The cashier was ringing up an assortment of groceries consisting of things such as soda, sugary snacks, chips and such and commented by saying "I see you aren't buying any vegetables today." That, my friends is a direct quote.
Do I have to tell to you that the young pregnant mom about imploded? Well...let me tell you if looks could kill, there would be one less person working at Walmart. The mom shot back a "What did you say?" Now you would think a rational person would pull a mia culpa kind of move and say, something to rectify the big "faux pas" (French for the verbal shit she just let fly out of her mouth) but nnnooooo.. she repeated. ... "I see you didn't buy any vegetables today." This time enunciating a little more clearly and a little louder, which I can only assume she thought pregnant mom was deaf or at least unable to hear above the chatter of 3 children.

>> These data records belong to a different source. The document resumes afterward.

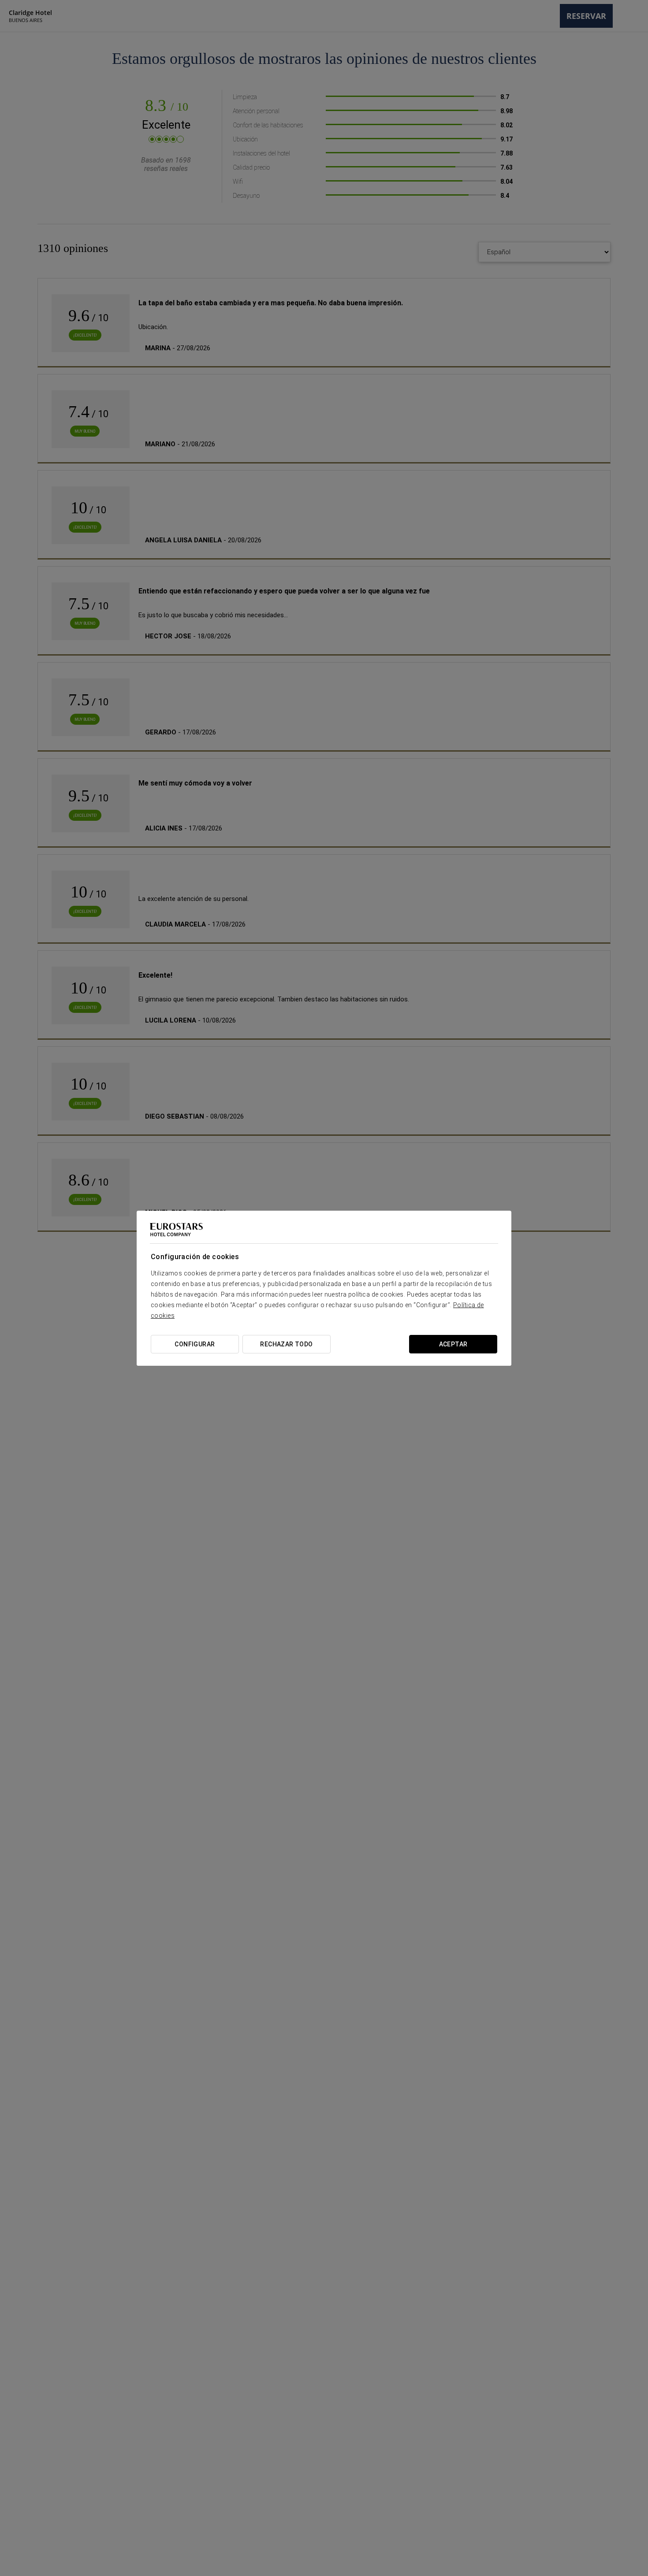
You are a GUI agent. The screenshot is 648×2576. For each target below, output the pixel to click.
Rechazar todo (286, 1344)
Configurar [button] (195, 1344)
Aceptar (453, 1344)
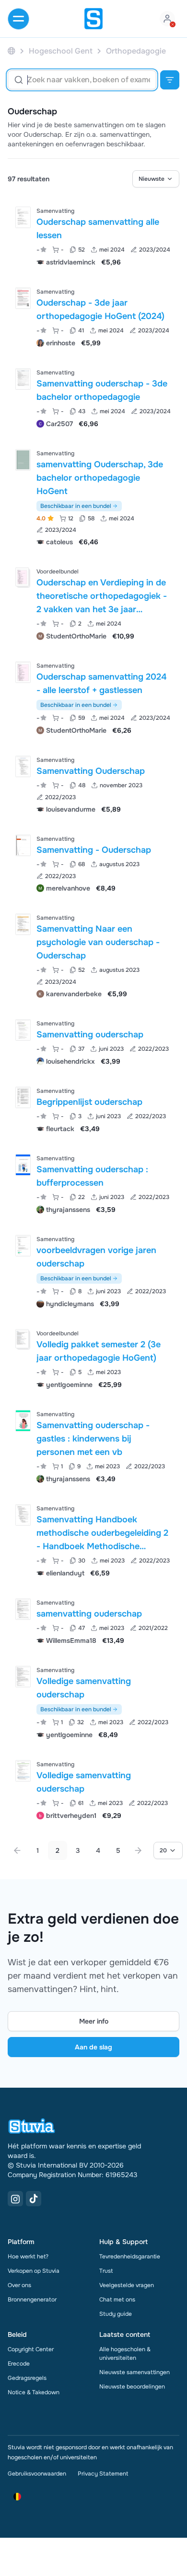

Which has me wondering about that type of person... are they stupid or crazy? OR both?
Another friend of mine, who happens to work in a hospital that is a Trauma 1 level facility was saying that a surgical team was called into the hospital in the middle of the night because someone was coming in from 40 miles away with a cold leg. (Note: a leg that lost it's circulation thereby going cold...like dead..like a really bad thing if you desire to have 2 legs). So my friend and the rest of the surgical team go in and get an operating room ready. And they wait...and wait....AND WAIT.
About an hour and a half later, cold-legged guy comes in but they can't do the surgery. Guess why??? Oh come on..guess! It's because he and his wife were worried that he might not get to eat once he got to the hospital and stopped for a late night burger and fries at the Whataburger. Not that he wasn't told on the phone that he couldn't eat prior to general anesthetic but I guess when you need a Whataburger, common sense flies out the window.
As usual,....I am being long winded, so I won't tell you about some of the other assorted "crazy" I saw or heard of last week. I am sure you saw or heard some of it, as well. Be sure to send my some of your crazier sightings. Surely, it's not just me. Although, I do think my thumbs and middle finger are evolving as I sign off.